**Exercise directions**
Copy the listing word for word, from the line containing "Identify the location of home page." through the line containing "center [147, 258].", inclusive.

**Data to process**
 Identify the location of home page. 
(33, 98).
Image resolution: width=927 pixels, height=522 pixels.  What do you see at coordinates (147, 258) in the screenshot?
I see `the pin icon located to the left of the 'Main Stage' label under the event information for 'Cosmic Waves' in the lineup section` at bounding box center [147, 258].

==

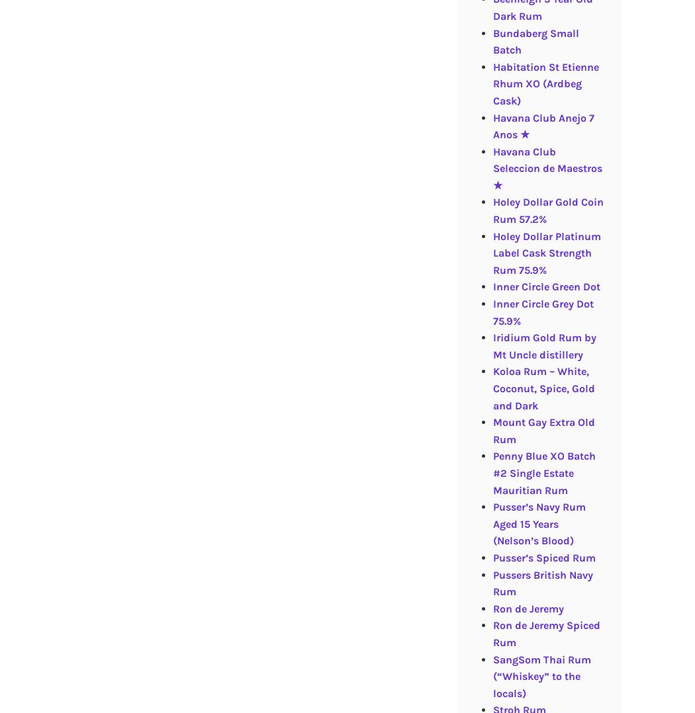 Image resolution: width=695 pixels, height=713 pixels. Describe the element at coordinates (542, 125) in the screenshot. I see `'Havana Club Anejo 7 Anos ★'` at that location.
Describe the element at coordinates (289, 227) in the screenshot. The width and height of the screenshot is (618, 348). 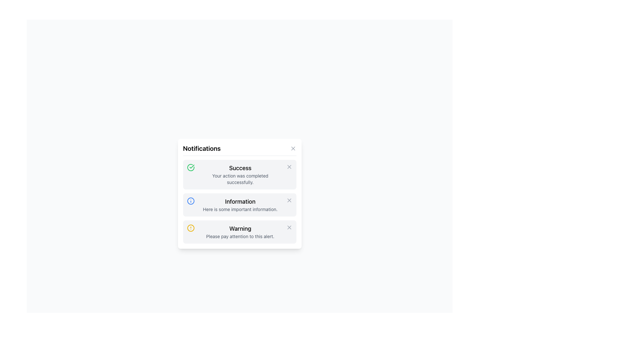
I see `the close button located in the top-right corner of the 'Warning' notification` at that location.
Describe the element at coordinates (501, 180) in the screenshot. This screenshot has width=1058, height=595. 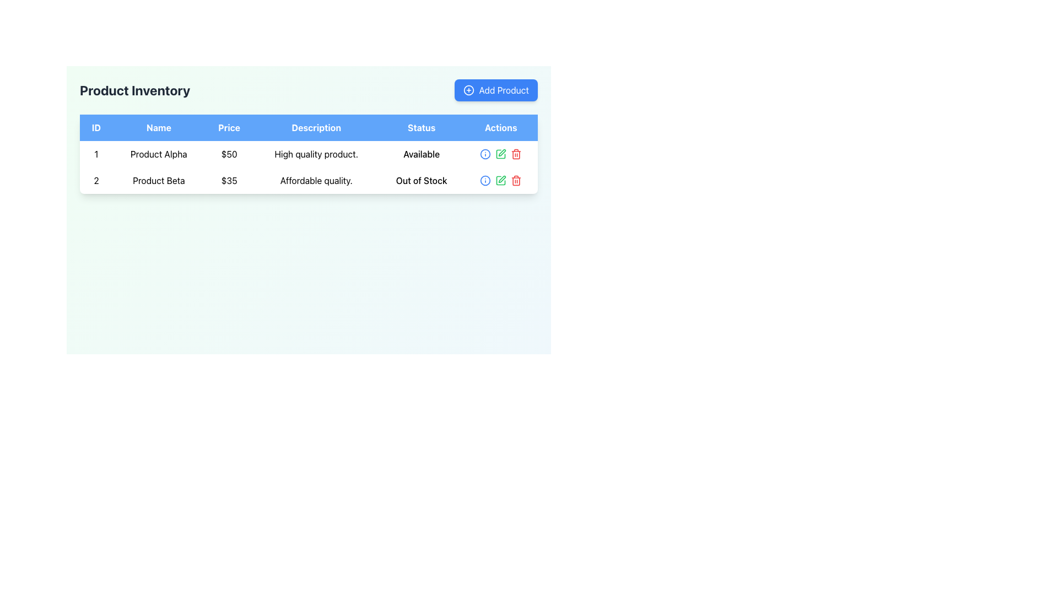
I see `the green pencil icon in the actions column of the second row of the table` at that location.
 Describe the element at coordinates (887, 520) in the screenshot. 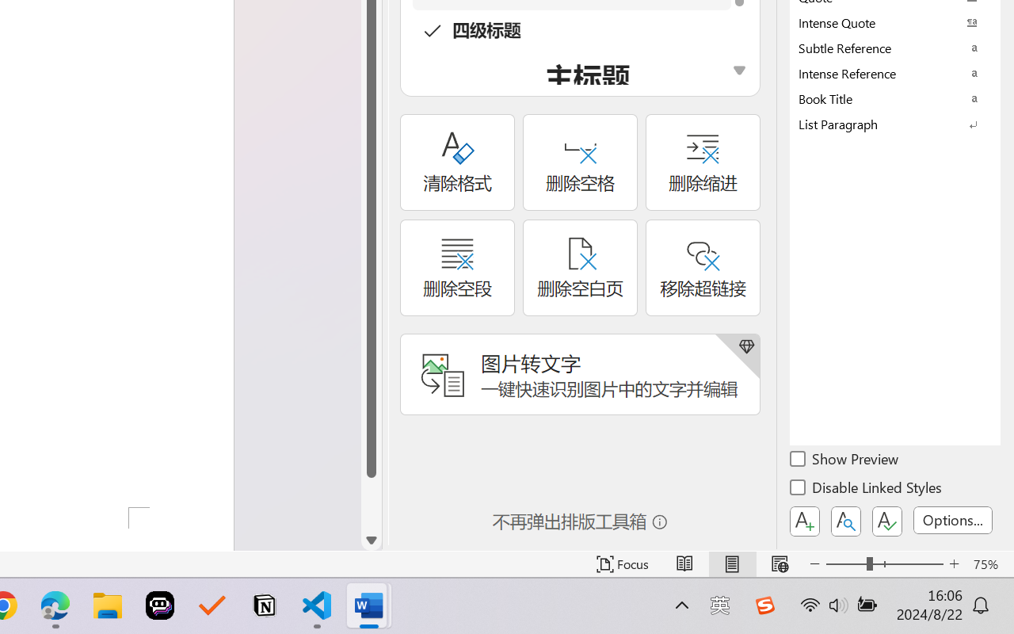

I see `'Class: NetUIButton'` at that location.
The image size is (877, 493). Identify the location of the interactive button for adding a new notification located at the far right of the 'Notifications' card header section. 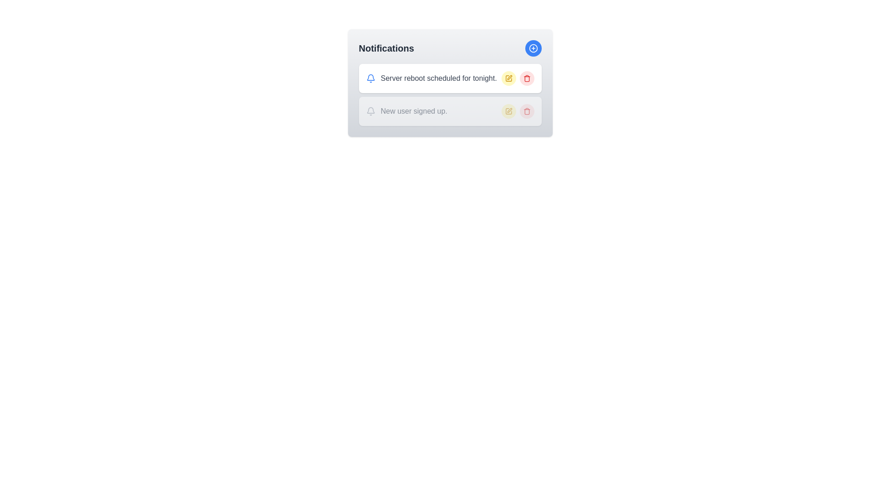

==

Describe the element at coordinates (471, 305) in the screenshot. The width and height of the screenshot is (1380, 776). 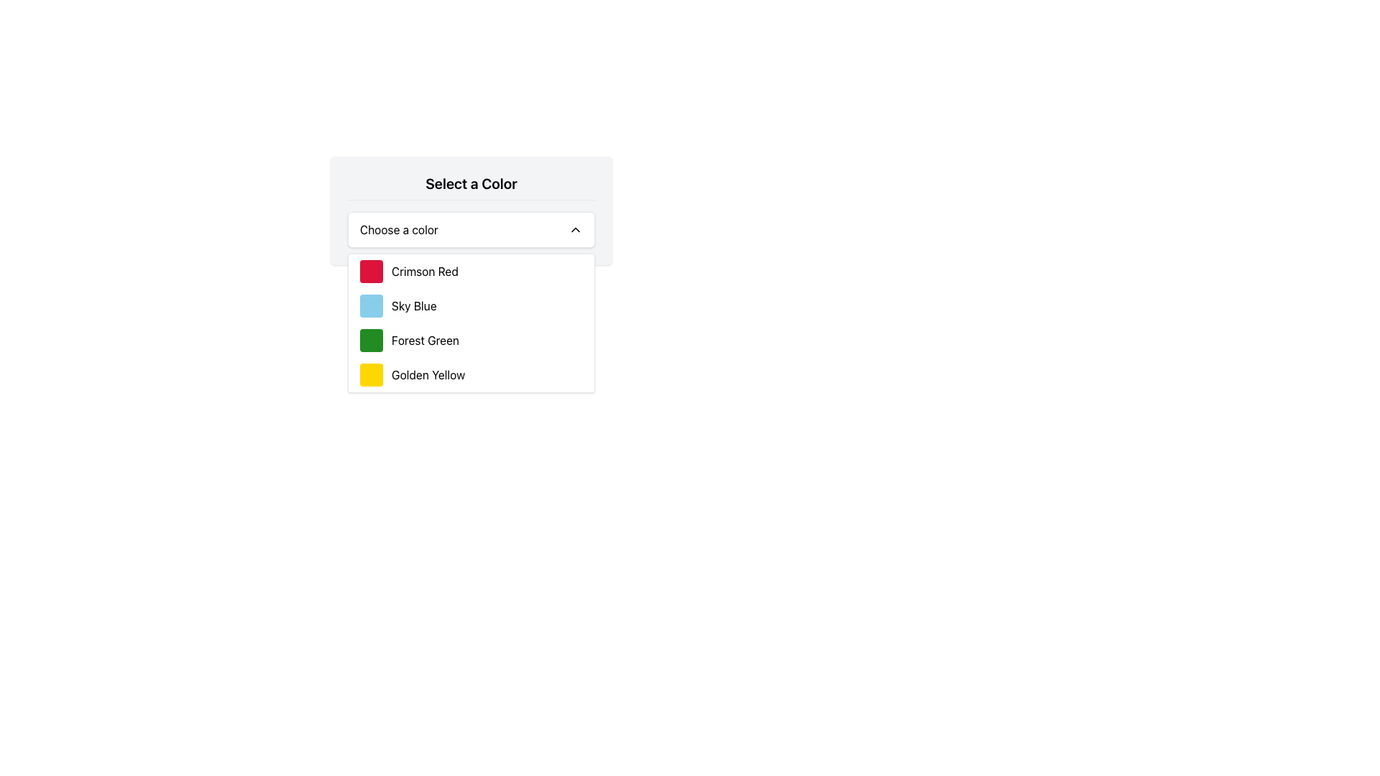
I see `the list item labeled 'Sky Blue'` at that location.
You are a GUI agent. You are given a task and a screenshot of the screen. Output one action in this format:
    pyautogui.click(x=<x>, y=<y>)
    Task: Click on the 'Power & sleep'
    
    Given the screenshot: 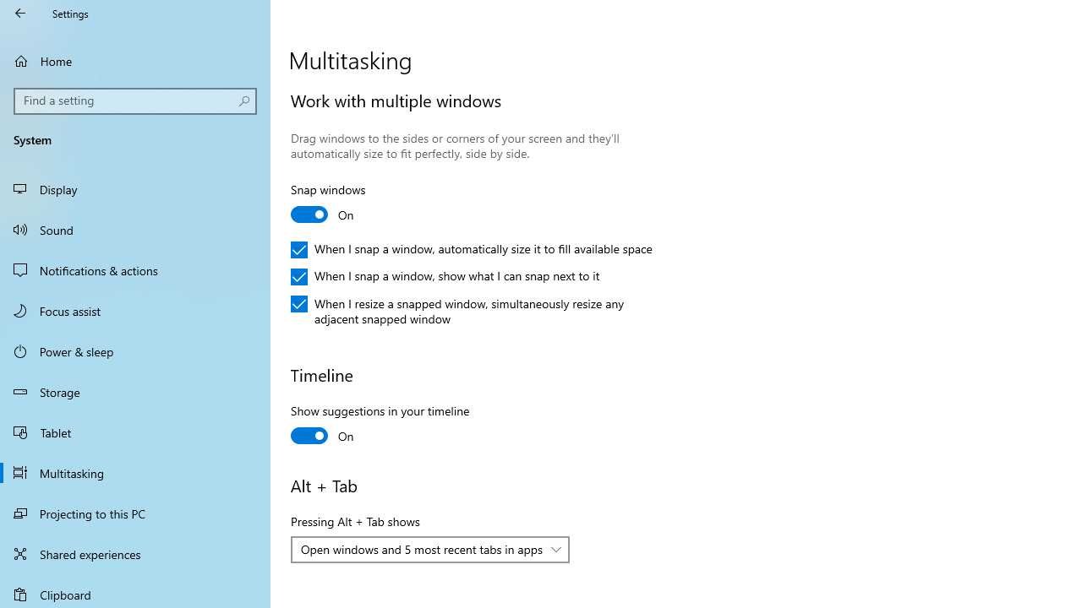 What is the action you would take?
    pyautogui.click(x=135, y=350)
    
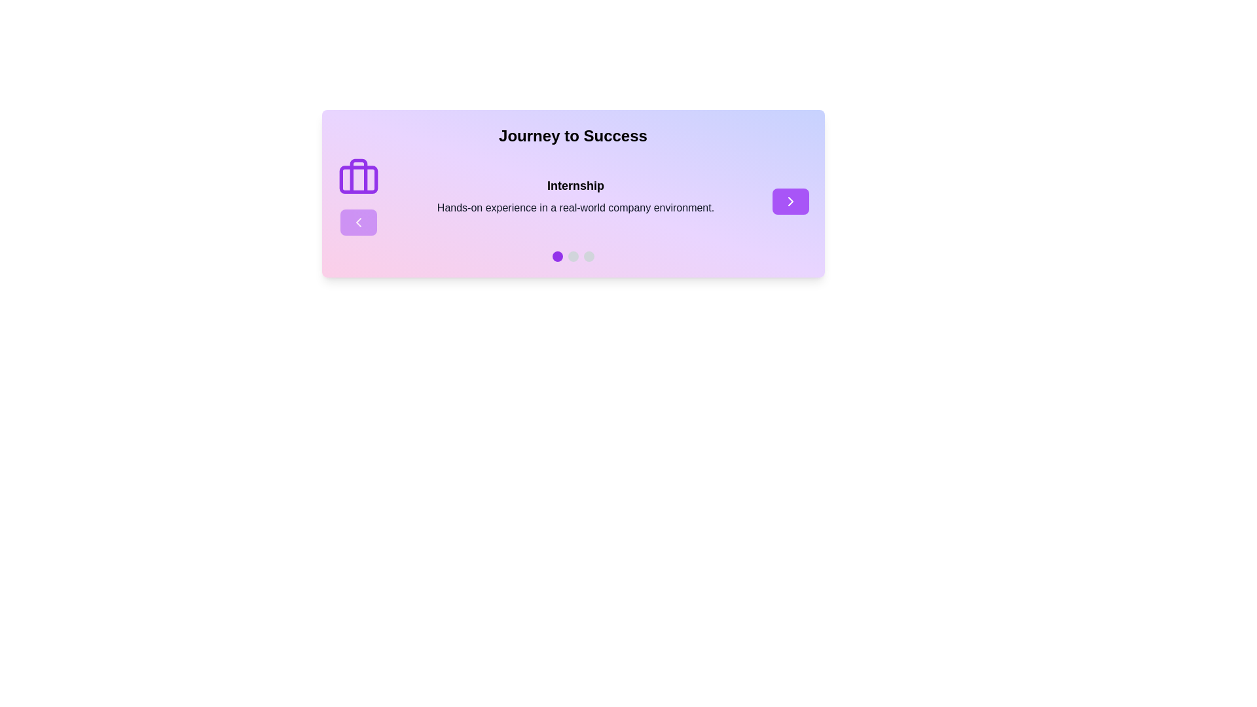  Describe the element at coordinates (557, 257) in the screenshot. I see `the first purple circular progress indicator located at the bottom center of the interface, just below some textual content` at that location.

**Result of the task**
 Identify the location of home page. 
(33, 98).
Image resolution: width=927 pixels, height=522 pixels.  What do you see at coordinates (147, 258) in the screenshot?
I see `the pin icon located to the left of the 'Main Stage' label under the event information for 'Cosmic Waves' in the lineup section` at bounding box center [147, 258].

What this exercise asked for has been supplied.